== Provided information ==
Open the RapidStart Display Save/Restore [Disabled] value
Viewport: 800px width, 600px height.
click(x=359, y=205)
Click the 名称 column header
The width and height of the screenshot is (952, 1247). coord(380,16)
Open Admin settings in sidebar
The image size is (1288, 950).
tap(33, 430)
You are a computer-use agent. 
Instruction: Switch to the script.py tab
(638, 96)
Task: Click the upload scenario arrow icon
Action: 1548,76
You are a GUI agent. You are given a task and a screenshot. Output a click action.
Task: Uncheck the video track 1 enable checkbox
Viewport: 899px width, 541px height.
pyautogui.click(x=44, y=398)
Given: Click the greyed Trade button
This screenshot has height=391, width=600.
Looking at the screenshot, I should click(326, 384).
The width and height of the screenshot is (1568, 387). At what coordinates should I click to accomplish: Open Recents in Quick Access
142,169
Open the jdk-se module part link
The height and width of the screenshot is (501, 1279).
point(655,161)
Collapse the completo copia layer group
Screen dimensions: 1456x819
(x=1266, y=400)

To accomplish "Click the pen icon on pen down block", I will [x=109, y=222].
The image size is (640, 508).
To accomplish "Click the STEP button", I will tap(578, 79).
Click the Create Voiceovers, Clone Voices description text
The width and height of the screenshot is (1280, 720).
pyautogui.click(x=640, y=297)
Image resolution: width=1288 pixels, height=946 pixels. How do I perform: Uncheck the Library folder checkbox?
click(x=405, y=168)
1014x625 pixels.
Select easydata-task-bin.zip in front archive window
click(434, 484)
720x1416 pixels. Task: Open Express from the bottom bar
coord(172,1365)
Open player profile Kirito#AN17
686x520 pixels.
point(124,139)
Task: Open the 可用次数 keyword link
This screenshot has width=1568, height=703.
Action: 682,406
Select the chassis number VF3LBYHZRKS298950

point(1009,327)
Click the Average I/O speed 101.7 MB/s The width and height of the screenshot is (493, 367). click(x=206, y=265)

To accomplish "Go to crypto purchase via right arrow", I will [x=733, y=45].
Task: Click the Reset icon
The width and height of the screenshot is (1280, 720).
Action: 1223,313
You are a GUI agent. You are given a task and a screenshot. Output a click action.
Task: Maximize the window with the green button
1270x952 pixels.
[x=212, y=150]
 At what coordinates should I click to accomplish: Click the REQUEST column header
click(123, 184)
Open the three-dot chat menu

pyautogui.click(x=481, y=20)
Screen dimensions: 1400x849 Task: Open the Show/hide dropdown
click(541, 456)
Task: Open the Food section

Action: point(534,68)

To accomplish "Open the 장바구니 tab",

== Aim ==
Copy all of the rows above word for word.

== Solution ==
Open the RapidStart Display Save/Restore [Disabled] value
Viewport: 800px width, 600px height.
click(x=359, y=205)
Click the 名称 column header
The width and height of the screenshot is (952, 1247). coord(380,16)
Open Admin settings in sidebar
The image size is (1288, 950).
tap(33, 430)
You are a computer-use agent. 
Instruction: Switch to the script.py tab
(638, 96)
Task: Click the upload scenario arrow icon
Action: 1548,76
You are a GUI agent. You are given a task and a screenshot. Output a click action.
Task: Uncheck the video track 1 enable checkbox
Viewport: 899px width, 541px height.
pyautogui.click(x=44, y=398)
Given: Click the greyed Trade button
This screenshot has height=391, width=600.
Looking at the screenshot, I should click(326, 384).
The width and height of the screenshot is (1568, 387). At what coordinates should I click to accomplish: Open Recents in Quick Access
142,169
Open the jdk-se module part link
The height and width of the screenshot is (501, 1279).
point(655,161)
Collapse the completo copia layer group
Screen dimensions: 1456x819
(x=1266, y=400)

To accomplish "Click the pen icon on pen down block", I will [x=109, y=222].
The image size is (640, 508).
To accomplish "Click the STEP button", I will tap(578, 79).
Click the Create Voiceovers, Clone Voices description text
The width and height of the screenshot is (1280, 720).
pyautogui.click(x=640, y=297)
Image resolution: width=1288 pixels, height=946 pixels. How do I perform: Uncheck the Library folder checkbox?
click(x=405, y=168)
1014x625 pixels.
Select easydata-task-bin.zip in front archive window
click(434, 484)
720x1416 pixels. Task: Open Express from the bottom bar
coord(172,1365)
Open player profile Kirito#AN17
686x520 pixels.
point(124,139)
Task: Open the 可用次数 keyword link
This screenshot has width=1568, height=703.
Action: 682,406
Select the chassis number VF3LBYHZRKS298950

point(1009,327)
Click the Average I/O speed 101.7 MB/s The width and height of the screenshot is (493, 367). click(x=206, y=265)

To accomplish "Go to crypto purchase via right arrow", I will [x=733, y=45].
Task: Click the Reset icon
The width and height of the screenshot is (1280, 720).
Action: 1223,313
You are a GUI agent. You are given a task and a screenshot. Output a click action.
Task: Maximize the window with the green button
1270x952 pixels.
[x=212, y=150]
 At what coordinates should I click to accomplish: Click the REQUEST column header
click(123, 184)
Open the three-dot chat menu

pyautogui.click(x=481, y=20)
Screen dimensions: 1400x849 Task: Open the Show/hide dropdown
click(541, 456)
Task: Open the Food section

Action: point(534,68)

To accomplish "Open the 장바구니 tab",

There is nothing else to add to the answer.